YOUR ASSIGNMENT:
Both the line below containing "The image size is (1276, 718)." and the line containing "Given: Open the 部门 department dropdown", along with every line between them, should be repeated exactly; no other line belongs in the answer.
===== MATERIAL FOR THIS EXERCISE =====
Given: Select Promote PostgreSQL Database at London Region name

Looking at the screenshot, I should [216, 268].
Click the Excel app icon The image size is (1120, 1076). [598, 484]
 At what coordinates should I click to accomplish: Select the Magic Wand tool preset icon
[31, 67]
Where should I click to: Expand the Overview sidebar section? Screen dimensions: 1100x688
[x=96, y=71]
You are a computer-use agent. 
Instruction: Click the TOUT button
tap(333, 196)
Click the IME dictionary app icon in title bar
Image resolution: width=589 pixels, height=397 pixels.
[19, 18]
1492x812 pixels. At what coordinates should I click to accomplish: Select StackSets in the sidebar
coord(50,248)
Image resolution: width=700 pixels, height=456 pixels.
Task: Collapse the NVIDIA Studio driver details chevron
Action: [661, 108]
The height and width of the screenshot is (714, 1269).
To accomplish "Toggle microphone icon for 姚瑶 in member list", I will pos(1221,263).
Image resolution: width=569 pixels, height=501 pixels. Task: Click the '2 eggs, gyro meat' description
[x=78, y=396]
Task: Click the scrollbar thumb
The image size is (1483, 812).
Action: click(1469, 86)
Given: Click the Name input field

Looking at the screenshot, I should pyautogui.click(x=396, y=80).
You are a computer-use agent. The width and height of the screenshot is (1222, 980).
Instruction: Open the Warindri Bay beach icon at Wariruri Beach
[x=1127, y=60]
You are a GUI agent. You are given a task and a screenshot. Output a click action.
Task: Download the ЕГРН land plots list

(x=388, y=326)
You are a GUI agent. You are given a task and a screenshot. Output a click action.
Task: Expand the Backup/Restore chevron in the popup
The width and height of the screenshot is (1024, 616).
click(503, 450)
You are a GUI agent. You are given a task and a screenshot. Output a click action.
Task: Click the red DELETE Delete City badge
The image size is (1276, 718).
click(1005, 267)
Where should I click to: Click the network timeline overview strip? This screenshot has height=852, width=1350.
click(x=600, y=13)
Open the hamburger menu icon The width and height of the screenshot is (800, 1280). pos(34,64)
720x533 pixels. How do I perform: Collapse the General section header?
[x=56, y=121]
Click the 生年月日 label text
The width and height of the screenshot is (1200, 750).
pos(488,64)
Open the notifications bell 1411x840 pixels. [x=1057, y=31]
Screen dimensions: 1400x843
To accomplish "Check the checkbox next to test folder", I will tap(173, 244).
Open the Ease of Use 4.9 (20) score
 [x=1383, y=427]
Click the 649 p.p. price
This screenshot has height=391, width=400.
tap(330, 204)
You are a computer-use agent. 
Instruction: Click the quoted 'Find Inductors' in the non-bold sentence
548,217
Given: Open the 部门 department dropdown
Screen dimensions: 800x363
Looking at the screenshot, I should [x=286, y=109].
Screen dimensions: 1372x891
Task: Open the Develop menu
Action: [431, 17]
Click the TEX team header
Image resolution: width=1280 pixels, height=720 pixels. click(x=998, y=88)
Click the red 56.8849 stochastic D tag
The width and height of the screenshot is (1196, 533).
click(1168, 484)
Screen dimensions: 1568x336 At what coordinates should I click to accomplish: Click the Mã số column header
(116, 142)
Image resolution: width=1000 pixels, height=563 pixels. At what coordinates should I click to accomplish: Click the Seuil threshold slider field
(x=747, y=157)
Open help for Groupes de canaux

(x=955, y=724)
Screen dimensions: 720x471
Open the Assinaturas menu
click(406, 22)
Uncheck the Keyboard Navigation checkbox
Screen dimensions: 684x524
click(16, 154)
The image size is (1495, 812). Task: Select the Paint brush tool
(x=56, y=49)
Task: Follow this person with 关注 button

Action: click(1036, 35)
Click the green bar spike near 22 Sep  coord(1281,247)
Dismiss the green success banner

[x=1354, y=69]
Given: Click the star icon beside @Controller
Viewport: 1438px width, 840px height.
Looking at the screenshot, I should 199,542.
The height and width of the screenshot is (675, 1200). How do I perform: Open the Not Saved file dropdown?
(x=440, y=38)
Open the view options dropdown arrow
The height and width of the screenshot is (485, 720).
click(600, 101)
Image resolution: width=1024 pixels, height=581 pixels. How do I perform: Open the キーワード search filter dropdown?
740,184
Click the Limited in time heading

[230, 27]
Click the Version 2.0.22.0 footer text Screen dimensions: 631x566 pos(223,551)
=====
ANSWER SPACE:
The image size is (1276, 718).
click(1005, 267)
Where should I click to: Click the network timeline overview strip? This screenshot has height=852, width=1350.
click(x=600, y=13)
Open the hamburger menu icon The width and height of the screenshot is (800, 1280). pos(34,64)
720x533 pixels. How do I perform: Collapse the General section header?
[x=56, y=121]
Click the 生年月日 label text
The width and height of the screenshot is (1200, 750).
pos(488,64)
Open the notifications bell 1411x840 pixels. [x=1057, y=31]
Screen dimensions: 1400x843
To accomplish "Check the checkbox next to test folder", I will tap(173, 244).
Open the Ease of Use 4.9 (20) score
 [x=1383, y=427]
Click the 649 p.p. price
This screenshot has height=391, width=400.
tap(330, 204)
You are a computer-use agent. 
Instruction: Click the quoted 'Find Inductors' in the non-bold sentence
548,217
Given: Open the 部门 department dropdown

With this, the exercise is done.